While the sweet potatoes cook, sauté the mushrooms: In a medium sauté pan, heat the olive oil and butter over medium heat. When the butter is melted, increase the heat to medium-high. When the foam subsides, add the mushrooms and sauté until golden brown in spots and tender. Wait to add salt until the mushrooms have begun to brown. Deglaze the pan with a splash of stock, water or sherry. Reduce the liquid to a glaze. Scatter the mushrooms over the sweet potatoes, encouraging them to nestle down in among the sweet potatoes.


The gratin may be made to this point ahead. Let the vegetables cool, then cover and refrigerate. Bring the dish to room temperature before proceeding with the recipe.

Build the gratin: Combine the heavy cream and sherry. Drizzle over the vegetables. The liquid will only be about a quarter of an inch deep in the dish.  Scatter the cheese evenly over the surface of the vegetables followed by the breadcrumbs.
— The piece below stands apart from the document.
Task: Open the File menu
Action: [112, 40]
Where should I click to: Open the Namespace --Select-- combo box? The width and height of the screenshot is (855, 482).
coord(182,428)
Dot with butter. (Or, if you prefer, melt the butter and toss the breadcrumbs with the melted butter before spreading them over the cheese covered vegetables.)
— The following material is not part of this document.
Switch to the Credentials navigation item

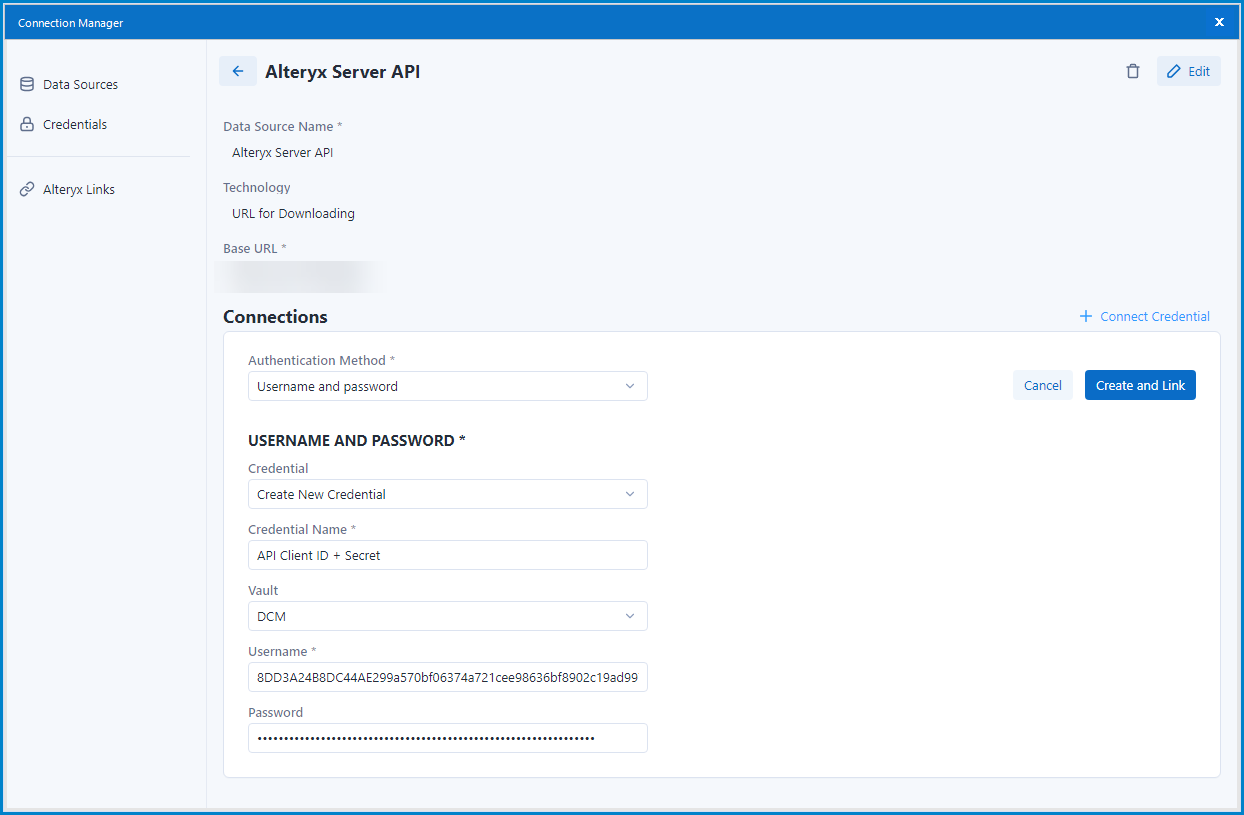coord(73,124)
Place the gratin in the upper third of a hot oven (400° to 425°) and bake until the crumbs are beginning to turn golden, the cream is bubbling and reduced around the edges and the gratin is hot in the center—about 20 minutes. If, when the gratin is hot through, the crumbs are not as brown as you would like, briefly run under the broiler.


Serves 6 as part of a Thanksgiving spread.

Notes:
• Recipe is easily doubled to fit a 13- by 9-inch (or equivalent sized) baking dish.
• For tips on how to prepare this type of gratin, check out the post for the artichoke gratin. The most important thing is to choose a proper style and size of baking dish. You can make this gratin any size you like as long as you choose a shallow dish and spread the cooked vegetables in a snug, single layer in that dish. Then simply drizzle in cream to a depth of about 1/4 to 1/3 of an inch.


If the vegetables are piled too deeply in the dish, you won't have a proper ratio of cream to vegetables. Moreover, the vegetables in the center will not be hot by the time the cream has begun to bubble and reduce. If allowed to reduce too long, the butter will break out of the cream and the dish will be oily instead of creamy.